Tourists may generate up to twice as much solid waste per capita as local residents (IFC, 2007). Waste from accommodation has similar characteristics to mixed household waste, being composed of a diverse mix of materials, including organic and hazardous materials, that can give rise to significant environmental impacts upon disposal (especially through GHG emissions and leaching of toxic materials). Accommodation and restaurants are major contributors to packaging waste (Eurostat, 2010), including plastics and metals with high embodied energy that are responsible for significant resource depletion upon disposal. Furthermore, tourism waste often varies seasonally, and is generated in areas sensitive to littering, potentially putting pressure on waste management facilities during peak season and damaging high nature value resources. Plastic waste in the seas poses a threat to dolphins, sea turtles and birds.
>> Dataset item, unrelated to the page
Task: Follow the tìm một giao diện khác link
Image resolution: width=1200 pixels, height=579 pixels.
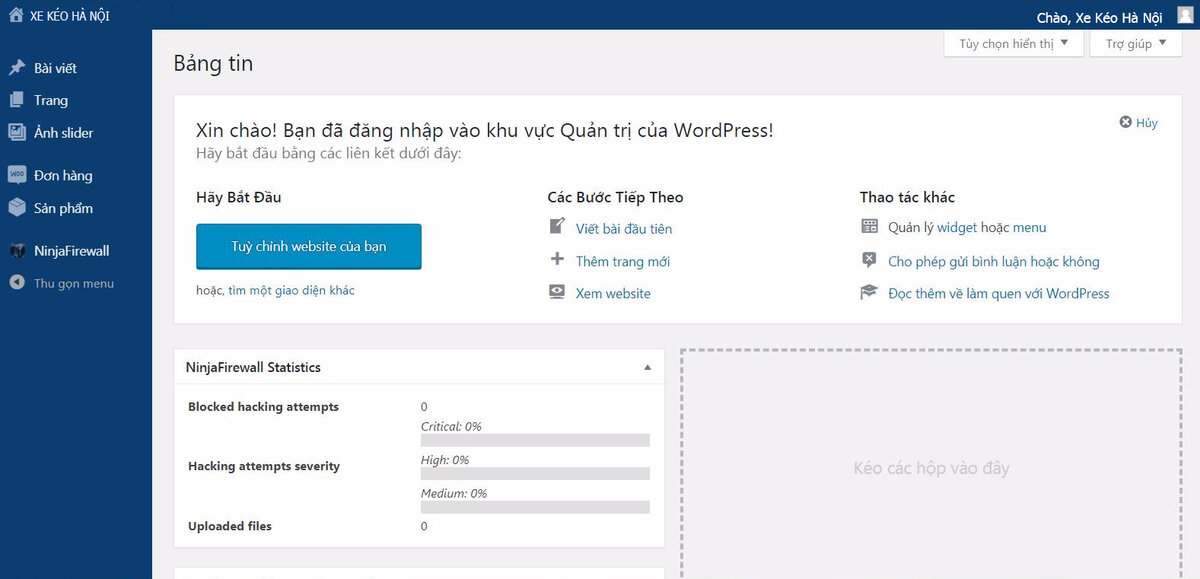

Reducing the overall amount of waste disposal from your operations should be at the forefront of your waste policy. It is the senior management and purchasing department that have the greatest responsibility in this area. When considering purchases, they should consider how much waste will be generated and go to landfill.

Reusing items that would otherwise go to waste is the next best option once you have reduced your waste items to as little as possible.

Once you have considered waste reduction and reuse, the next option is recycling. This also helps to reduce the amount of waste sent to landfill. There are many items in guest accommodation that can be recycled such as paper, cardboard, plastics, glass and cooking oil.

This section of the online educational tool aims to provide an introduction to the best environmental management practices required to reduce, reuse and recycle waste in order to have a more cost effective and environmentally sound waste management system.